──────── DATA IN THIS EXERCISE

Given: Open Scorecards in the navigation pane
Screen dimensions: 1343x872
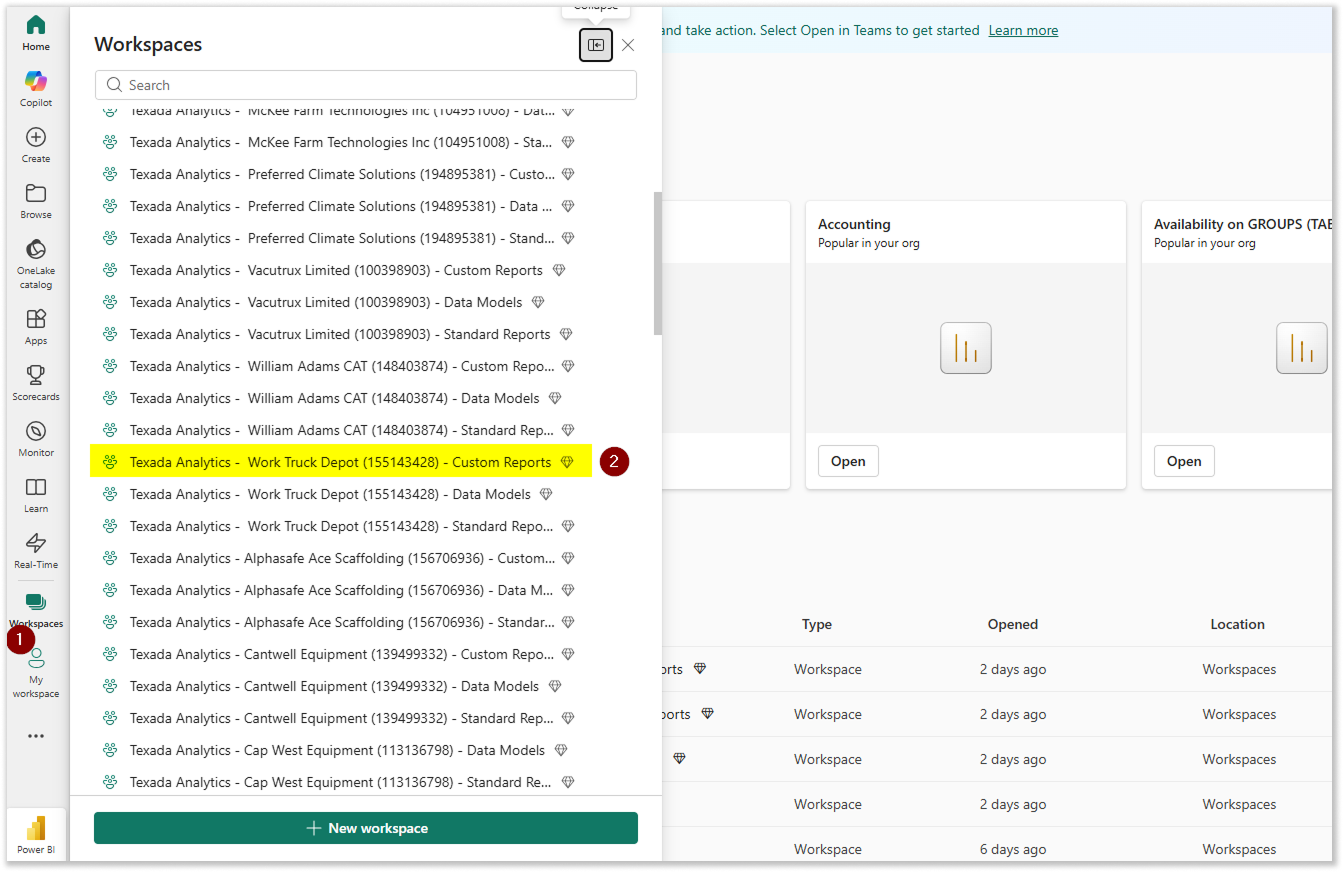Looking at the screenshot, I should [36, 382].
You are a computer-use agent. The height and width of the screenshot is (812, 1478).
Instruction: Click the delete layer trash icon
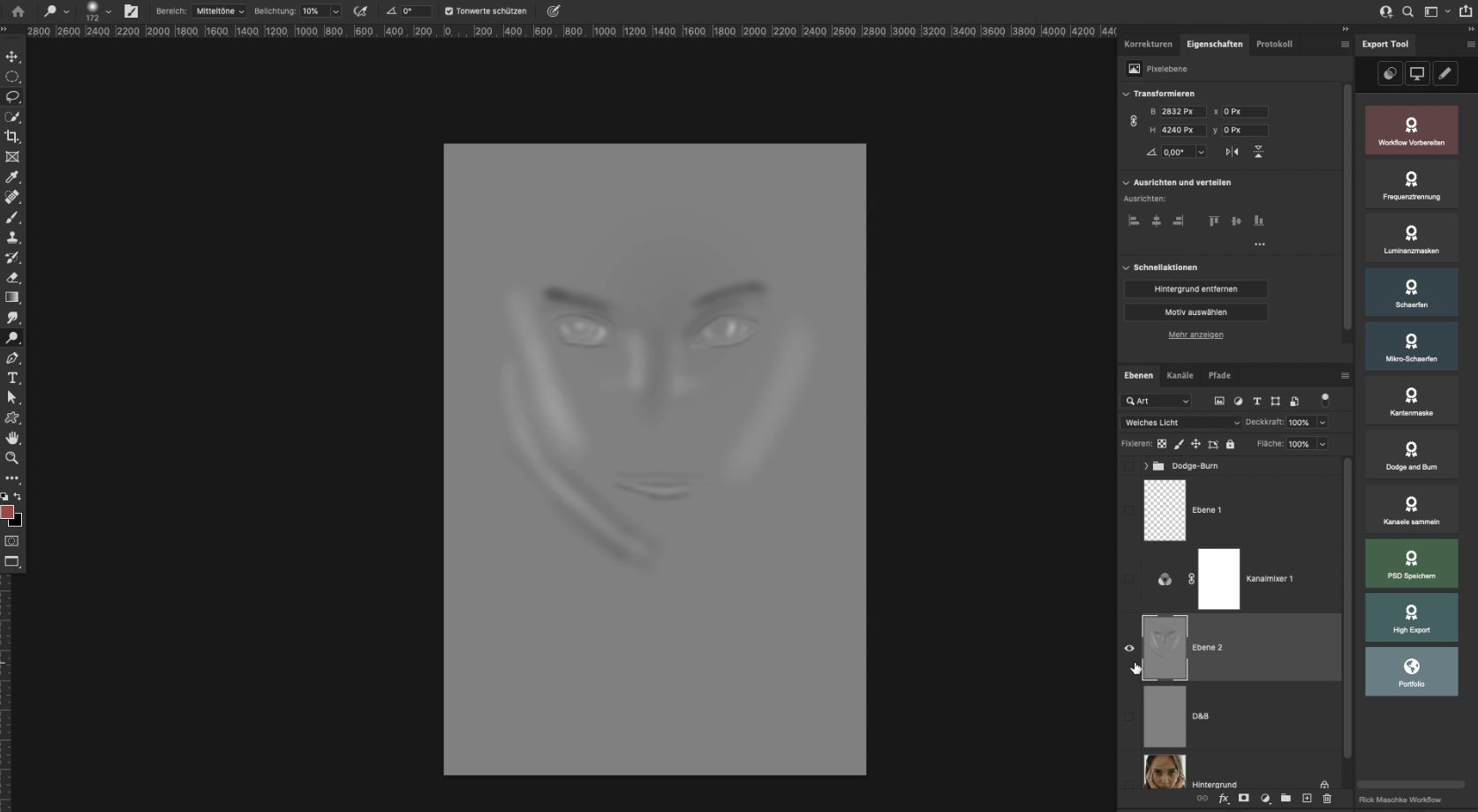(1327, 798)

────────────────

Please go through all the records above, swap "navigation pane" for "side panel", and give the lines again with nothing else changed. Leave out the pictures.

◆ RESPONSE
Given: Open Scorecards in the side panel
Screen dimensions: 1343x872
Looking at the screenshot, I should [36, 382].
You are a computer-use agent. The height and width of the screenshot is (812, 1478).
Instruction: Click the delete layer trash icon
(1327, 798)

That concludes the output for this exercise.